In a WCBC radio interview posted online on April 9, 2015, Beitzel further explained his opposition to creating the panel of health experts by stating "The makeup of the panel was created in such a fashion that I felt it was just so slanted to the one side that they would get the results they wanted". He finally voted for a version of the bill that did not include public health considerations, stating in an interview on WCBC radio about the final bill "it was not really a bill that was going to cause a whole lot of harm".

The fracking issue intensified in the legislature in 2017 when two bills to ban fracking in Maryland were introduced in both the House and Senate.

Beitzel was quoted in The Washington Post as saying "If you don't have property with natural gas, then you have nothing to gain from it, and it's easier to be opposed to it". He further suggested that he would not benefit from fracking because "he does not own the gas rights for his own property, much of which is off-limits to drilling because it is either designated for agricultural preservation or located within one of the watersheds that would be protected under the state's proposed regulations."

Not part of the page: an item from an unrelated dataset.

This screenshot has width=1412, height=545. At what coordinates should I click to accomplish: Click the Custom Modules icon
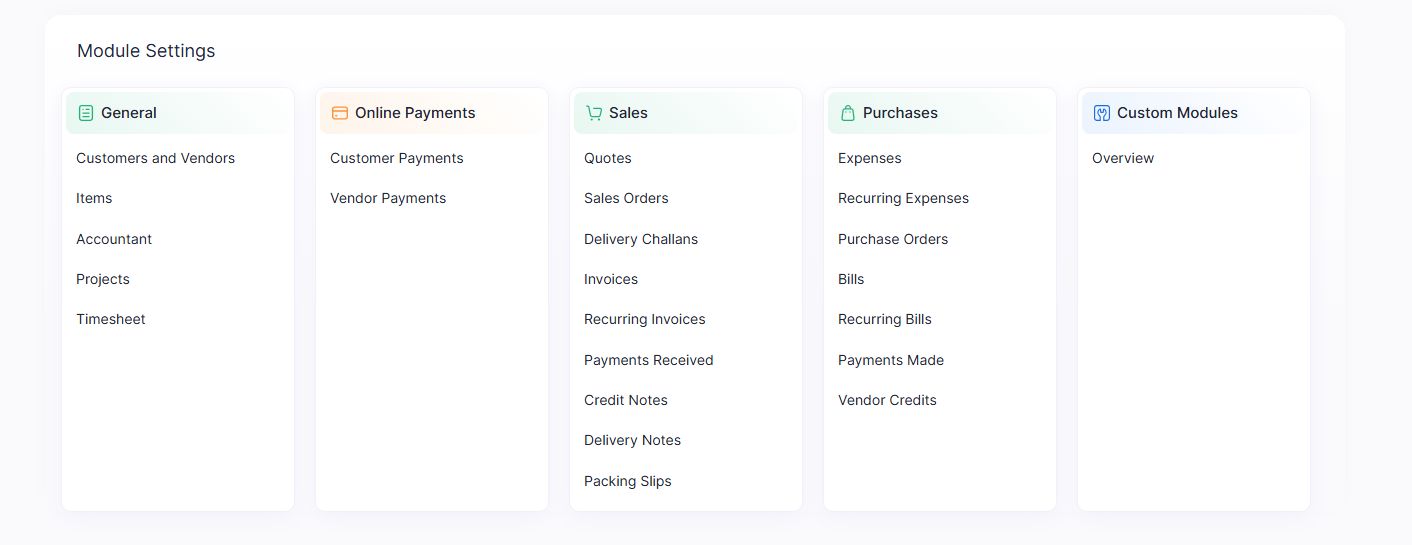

The Washington Post did a follow-up story on the issue when opposition accused Beitzel of a conflict of interest, which he presented to the Maryland Ethics Council in 2011 to assure the public there was no act of wrongdoing. The question of his conservation easements was raised again, along with his former comments which had led many to conclude that he was not disclosing that he stood to benefit financially if he chose to lease his land for drilling. "I can only lease that land for agricultural purposes and other uses that are not restricted by the conservation easement," he explained the preceding month. Beitzel later provided clarifying remarks and the Post included a copy of a legislative ethics committee report on the matter.

Regardless of Beitzel's stance on the development of natural gas in Western Maryland, his support has become obsolete since both bodies of the General Assembly passed legislation to ban the process of hydraulic fracturing (House Bill 1325/Senate Bill 740). Governor Hogan's support for a ban on hydraulic fracturing and approval to sign the bill into law prevented a proposed moratorium, which would have allowed each county to vote whether or not the residents of that county wanted to ban the practice.

===Affiliation with conservative organizations===

In February 2017, Beitzel was recognized by the American Conservative Union for his "commitment to upholding conservative principles through their voting records during the 2016 legislative session."

===Election results===
- 2006 race for Maryland House of Delegates – District 01A
Voters to choose one:

| Name | Votes | Percent | Outcome |
|---|---|---|---|
| Wendell R. Beitzel, Rep. | 6,985 | 56.3% | Won |
| Bill Aiken, Dem. | 5,406 | 43.5% | Lost |

==Post politics==
In January 2023 Garrett College renamed its career technology training center to honor Beitzel in recognition of his efforts towards its creation.